As a side question for this, is there any (speed/cpu) different for having all the processes in a serial chain (like ex11) vs having them in a “parallel” t b b b context? Obviously the loudness needs to happen before the mfccs for the weighting, but I’m never sure in circumstances like this what is better to do. (I’ve done parallel for all my patches so far, so the serial processing here stands out to me).

(sorry to keep bumping and asking questions on this one, it’s a bit tricky to follow in places)

Following on with this bit. The “timbre” 4d space is made up of a PCA’d version of stuff (which happens inside p explore mfcc matching, and which I can follow).

For pitch and loudness, it looks like you’re taking the first four columns of each dataset which are mean of pitch, mean of confidence, std of pitch, std of confidence and mean of loudness, mean of peak(?), std of loudness, std of peak(?).

So for pitch and loudness there are no derivatives being taken into account (even though they are analyzed in the initial step). It’s literally just the mean and std of pitch/confidence and loudness/peak, respectively?

///////////////////////////////////////////////////////////////////////////////////////////////////////////////

Following on from that, was 4d-per-“descriptor” arrived at just from testing or poking? It seems like for pitch/loudness it may be useful to twice as many descriptors (the same four (if I understood correctly), along with their derivatives), and I would guess that PCA would be just as happy to make an 8d reduction rather than a 4d one.

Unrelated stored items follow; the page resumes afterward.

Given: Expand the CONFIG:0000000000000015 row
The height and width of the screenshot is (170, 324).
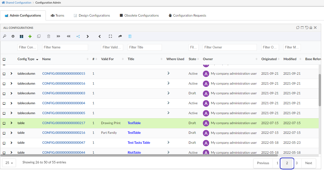Looking at the screenshot, I should (x=11, y=74).
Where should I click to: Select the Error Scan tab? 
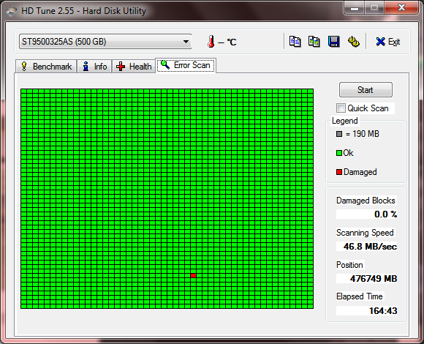[x=186, y=65]
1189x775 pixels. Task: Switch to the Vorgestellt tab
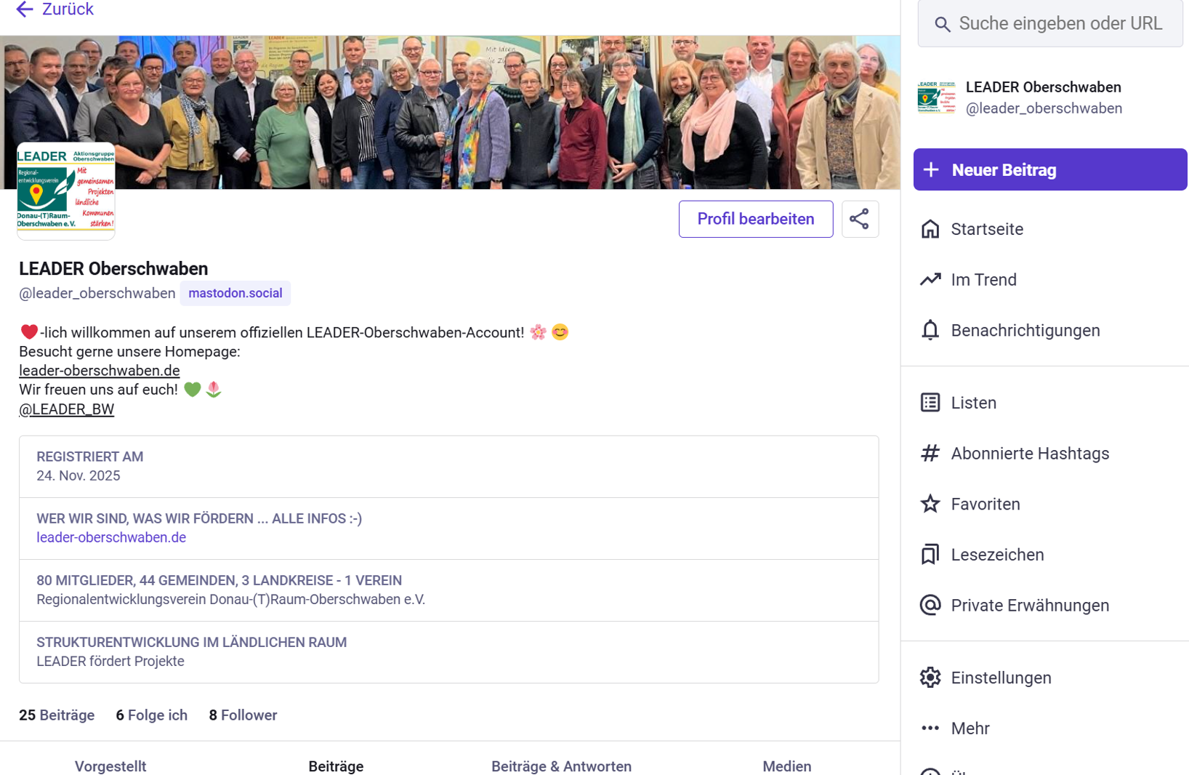(x=110, y=766)
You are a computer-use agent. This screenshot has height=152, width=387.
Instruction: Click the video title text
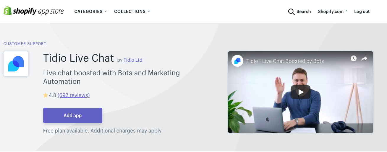(285, 61)
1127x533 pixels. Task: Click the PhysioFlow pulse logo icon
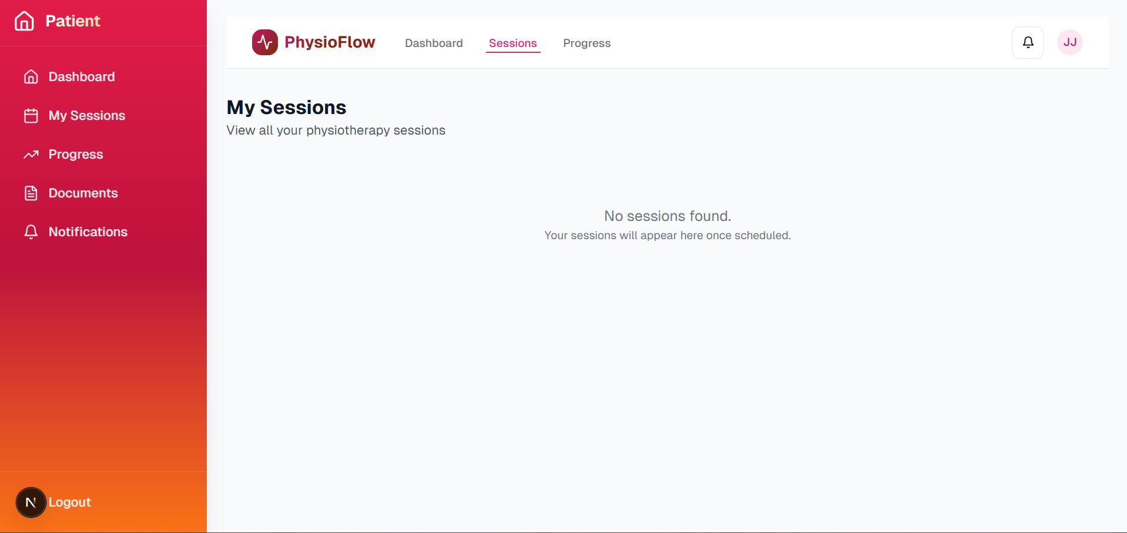click(265, 42)
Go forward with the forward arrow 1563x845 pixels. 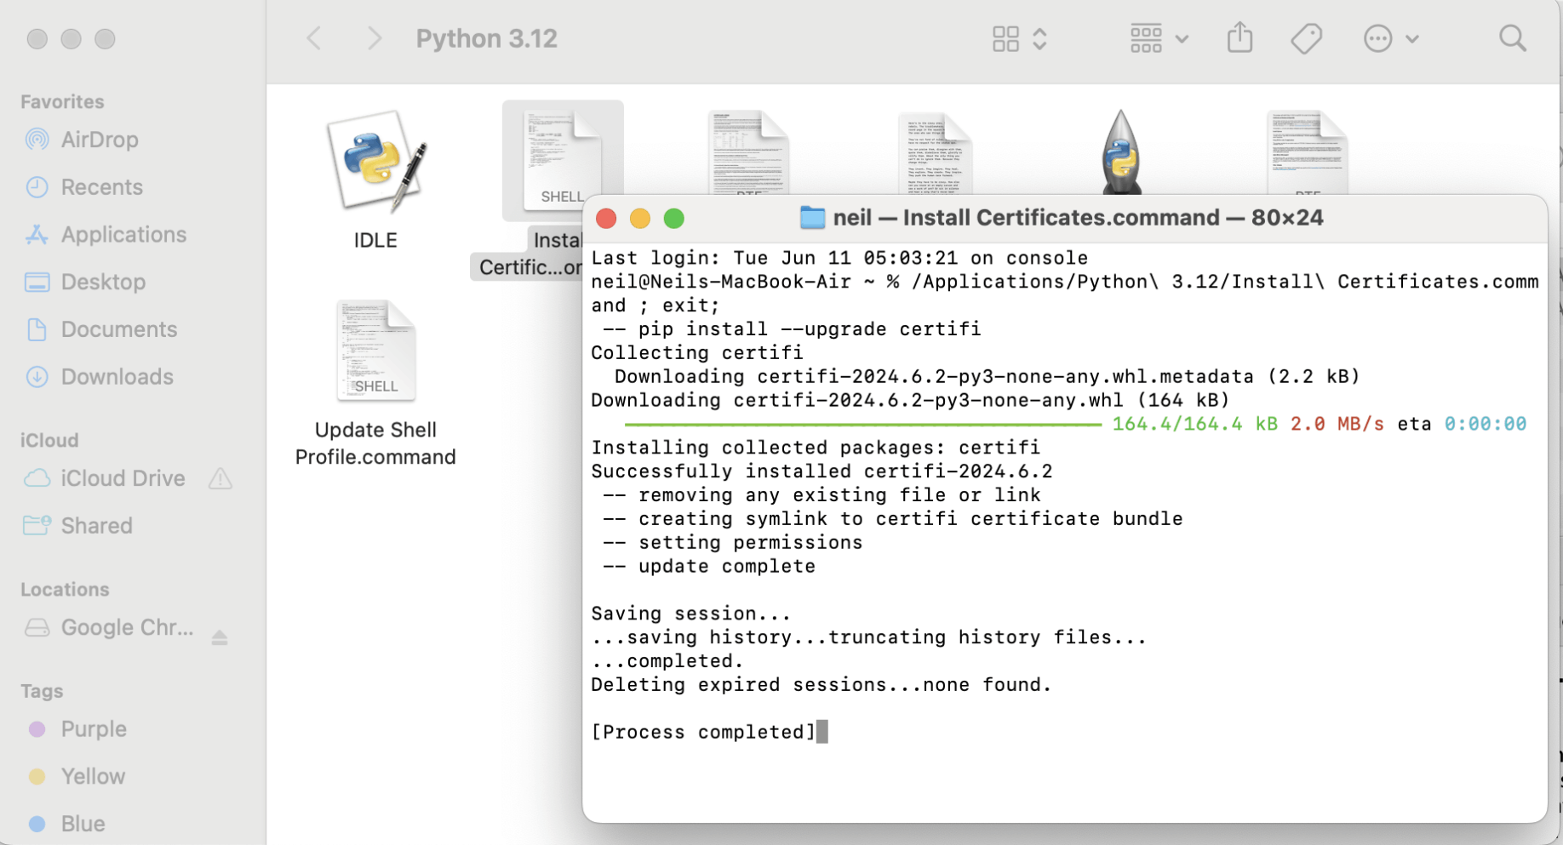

in SC I’m taking the 4 first column which, because we are interleave channels are listed in alternance in the flatten buffer (fund, conf, fund, conf, etc) for each stats (mean, stddev,…) so taking the first 4 is

mean-fund, mean-conf, stddev-fund, stddev-conf

This is sharing research in progress to try to get people to try stuff, so keep on trying stuff and it does what it is meant to :slight_smile:

To give you an idea: at the moment, I am trying to make sense of MFCC to crazysynth to allow controlling the synth via MFCC. I did that during the plenary, sent the patch, it works… but not on my current source in my liking, so another mapping is needed… I’m exploring as I compose with the tools, and with @weefuzzy and @groma also in a similar mode now, I hope we will pollute this place with more half-baked ideas. A bit of divergence in the soup.